=== Begin Enclosure ===
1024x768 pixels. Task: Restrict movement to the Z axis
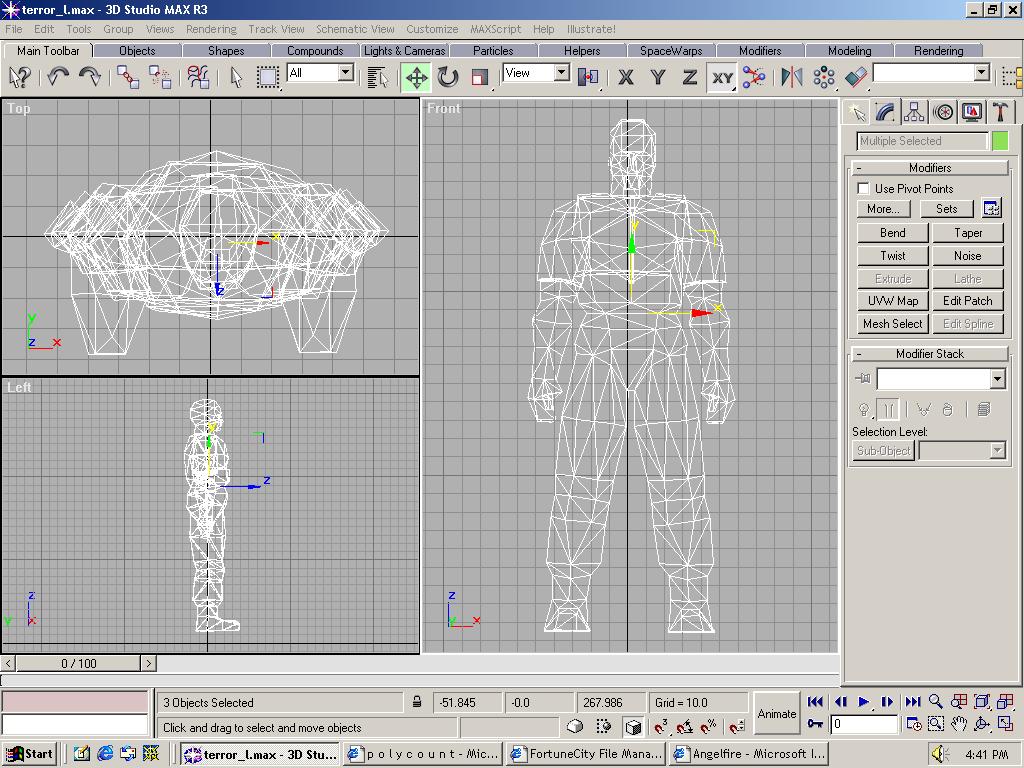pyautogui.click(x=689, y=77)
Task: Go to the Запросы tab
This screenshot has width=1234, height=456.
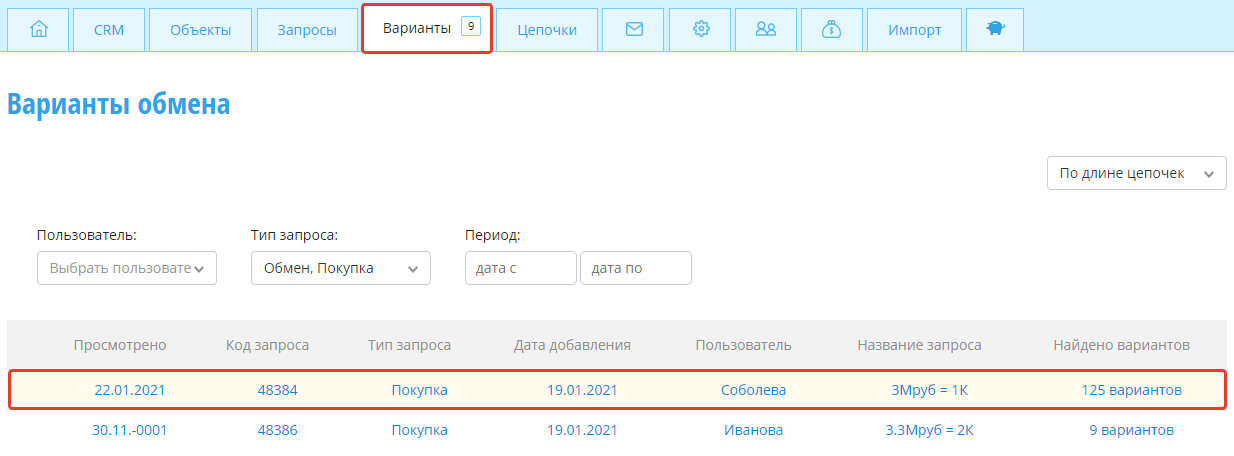Action: pos(307,30)
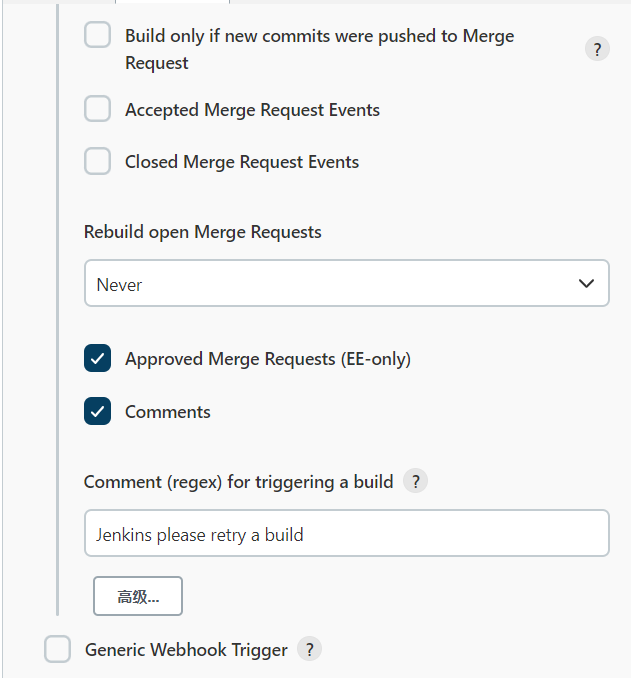Image resolution: width=631 pixels, height=678 pixels.
Task: Click the 'Comments' label text
Action: click(168, 412)
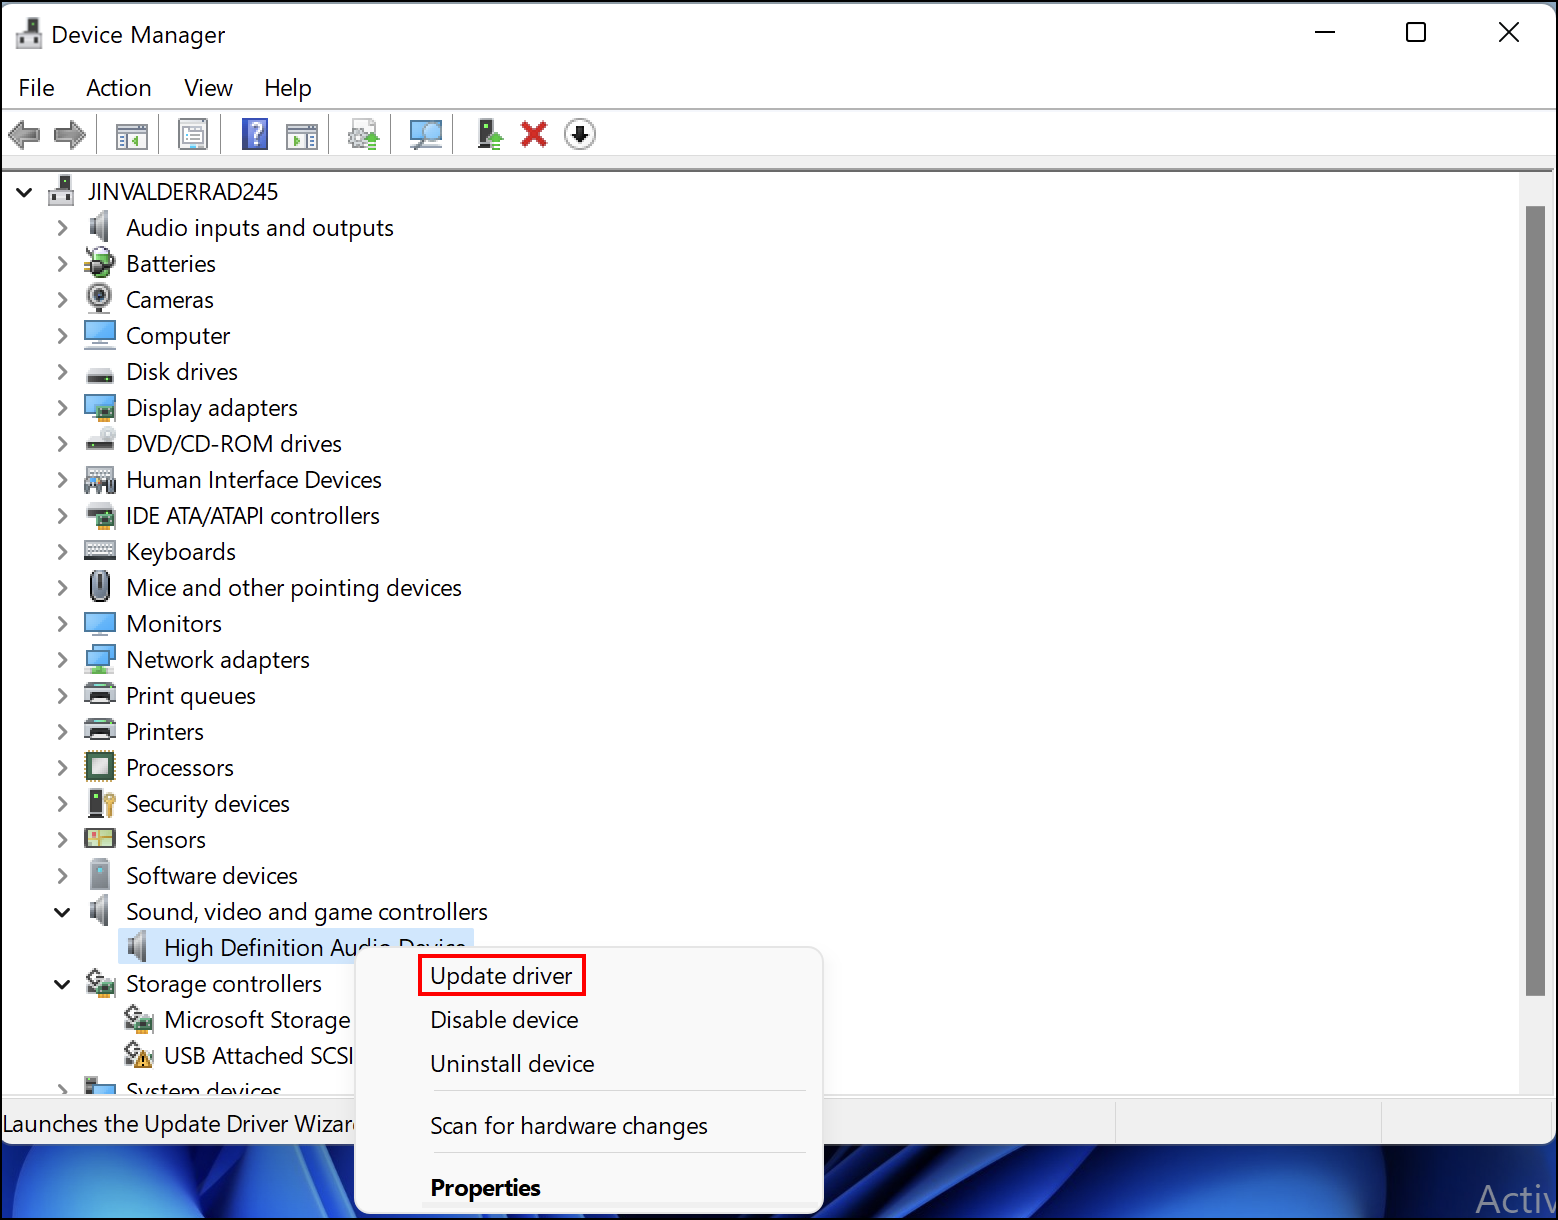Select the Microsoft Storage device entry
Screen dimensions: 1558x1220
pos(257,1020)
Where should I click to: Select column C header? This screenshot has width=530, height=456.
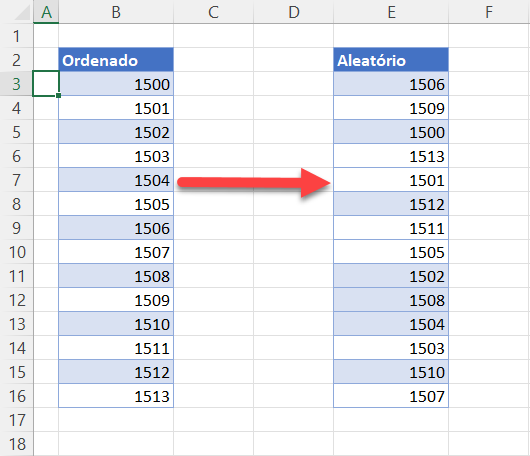tap(213, 12)

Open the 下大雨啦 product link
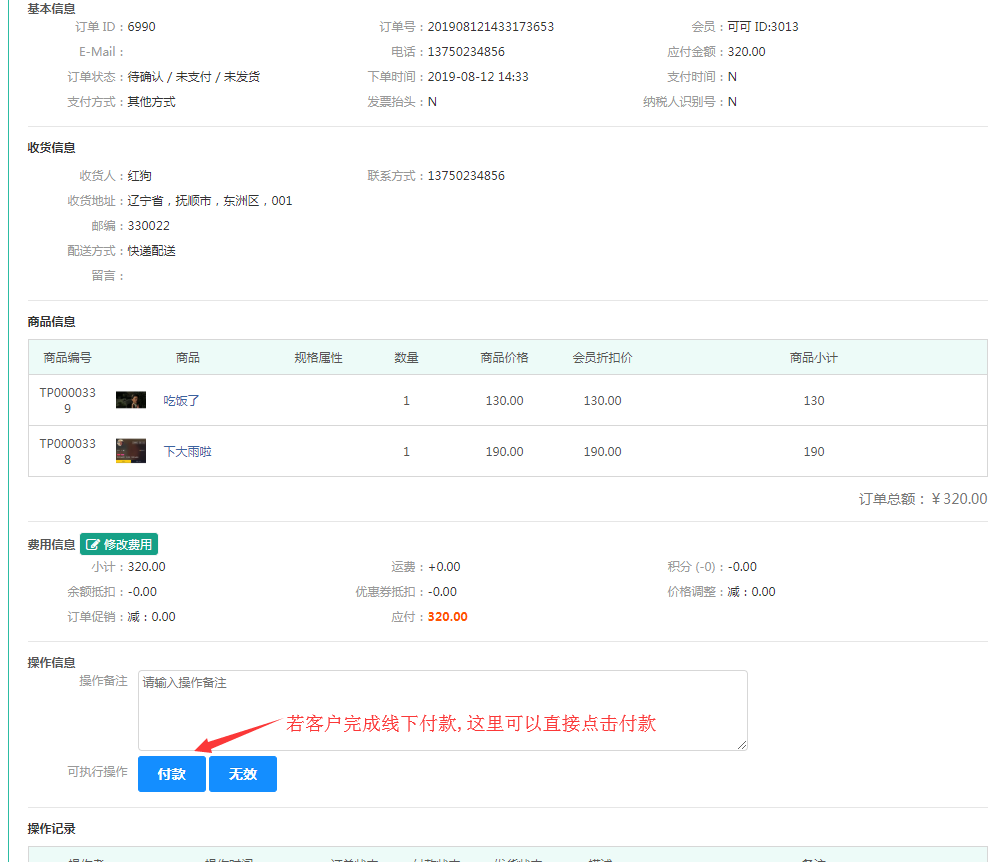click(x=187, y=452)
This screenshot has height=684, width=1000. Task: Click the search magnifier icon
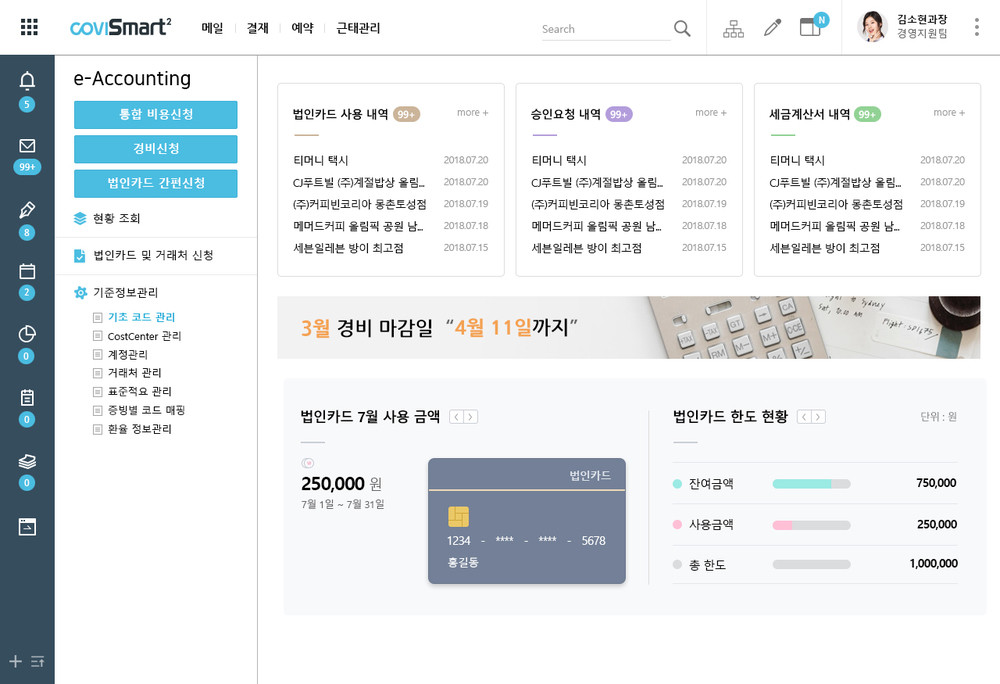682,28
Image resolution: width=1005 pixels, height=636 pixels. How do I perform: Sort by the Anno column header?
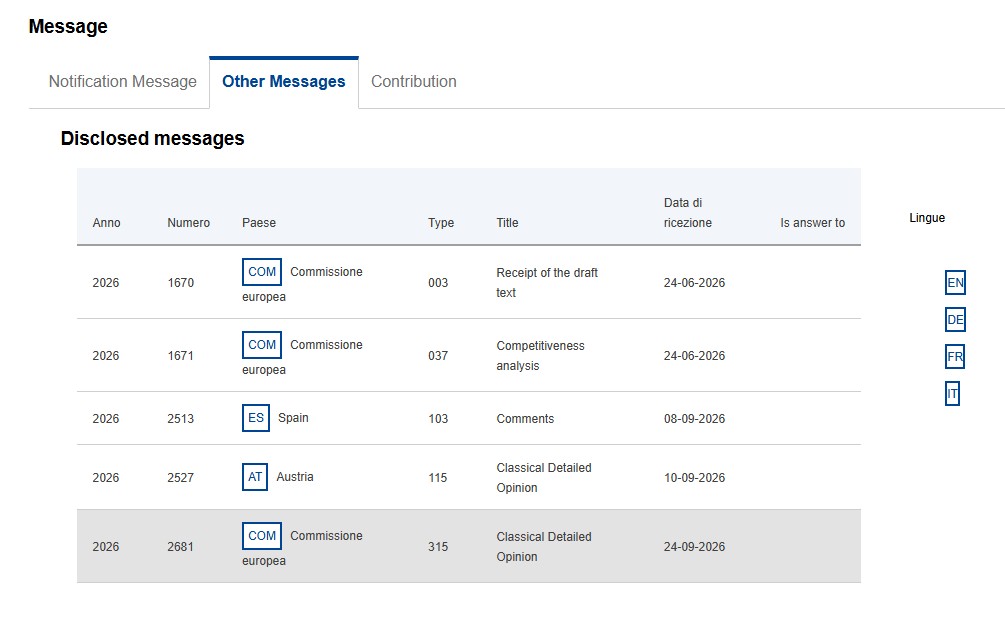tap(106, 223)
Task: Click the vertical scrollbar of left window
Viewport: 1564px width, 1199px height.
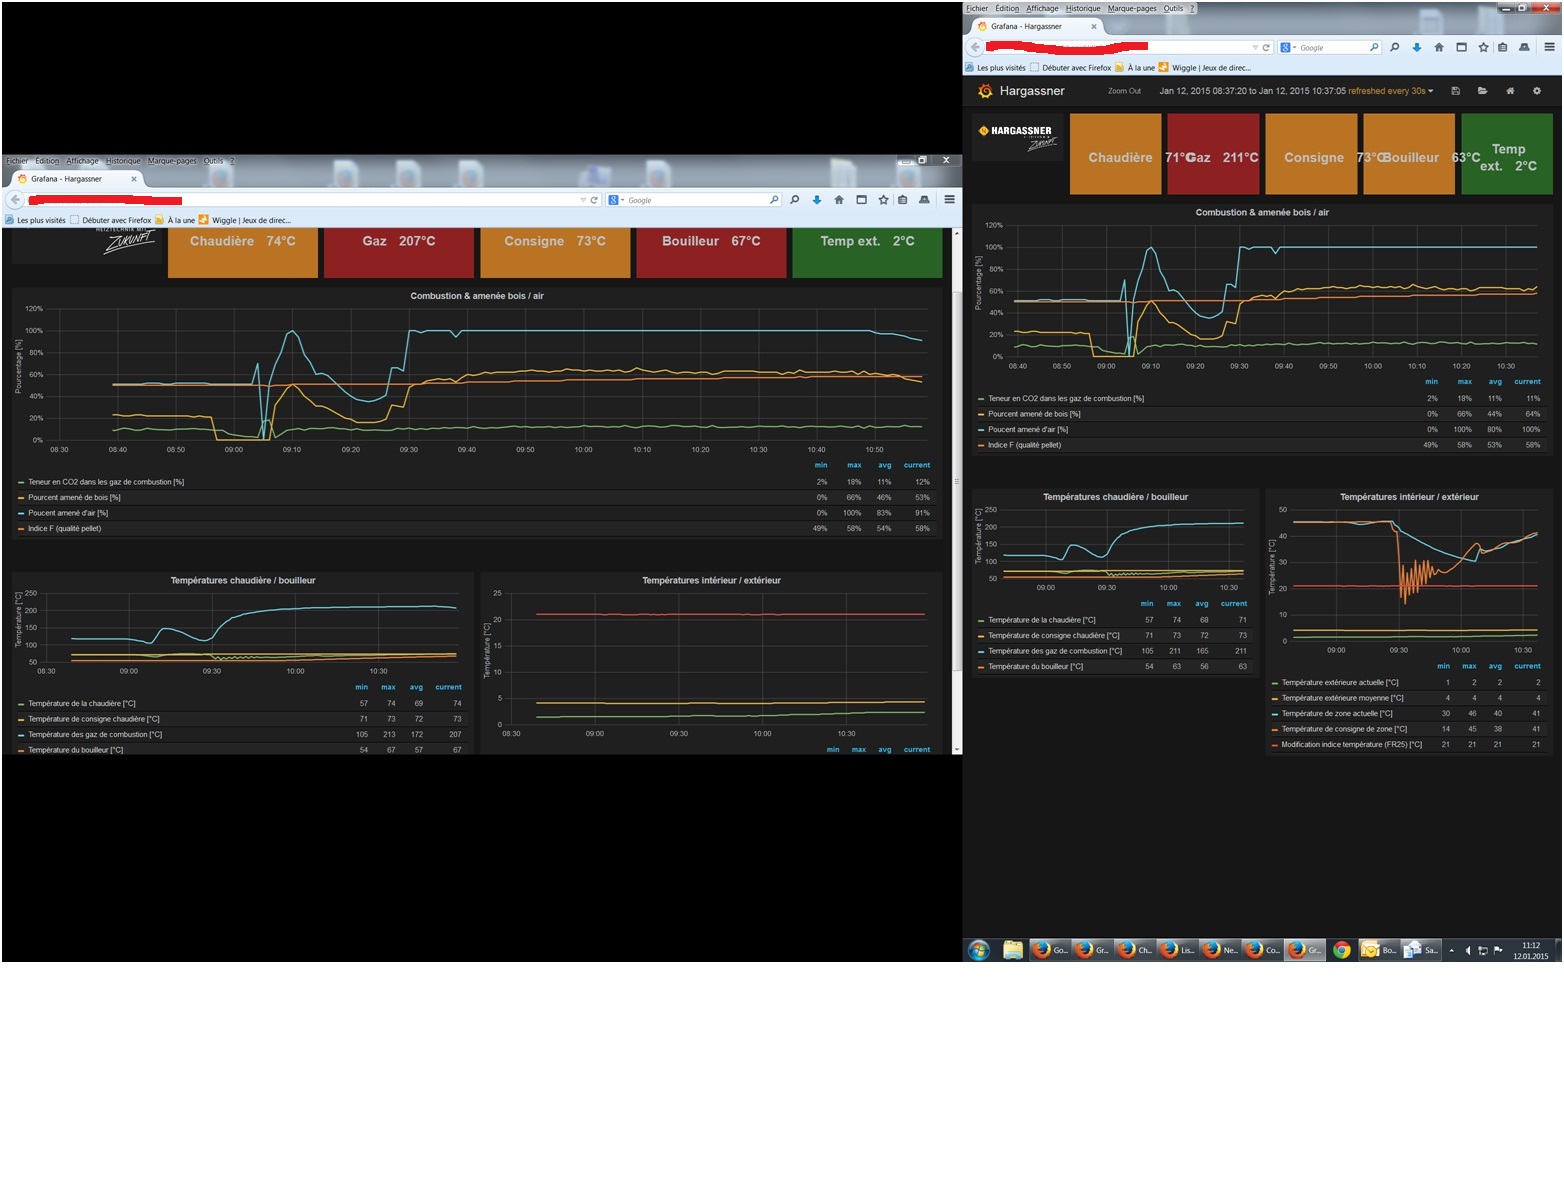Action: pyautogui.click(x=957, y=490)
=== End Enclosure ===
### WHAT YOU SHOULD DO
Would you return all of the data above word for word, omitting every picture?

### RESPONSE AREA
1024x768 pixels. Task: Restrict movement to the Z axis
pyautogui.click(x=689, y=77)
Task: Go to the Запросы tab
This screenshot has width=1234, height=456.
Action: pos(307,30)
Image resolution: width=631 pixels, height=678 pixels.
Task: Click the 'Comments' label text
Action: click(168, 412)
Select the Microsoft Storage device entry
Screen dimensions: 1558x1220
pos(257,1020)
Where should I click to: Select column C header? This screenshot has width=530, height=456.
tap(213, 12)

Open the 下大雨啦 product link
click(x=187, y=452)
This screenshot has height=684, width=1000. Task: Click the search magnifier icon
682,28
Image resolution: width=1005 pixels, height=636 pixels. How do I perform: Sort by the Anno column header?
tap(106, 223)
Task: Click the vertical scrollbar of left window
Viewport: 1564px width, 1199px height.
Action: pyautogui.click(x=957, y=490)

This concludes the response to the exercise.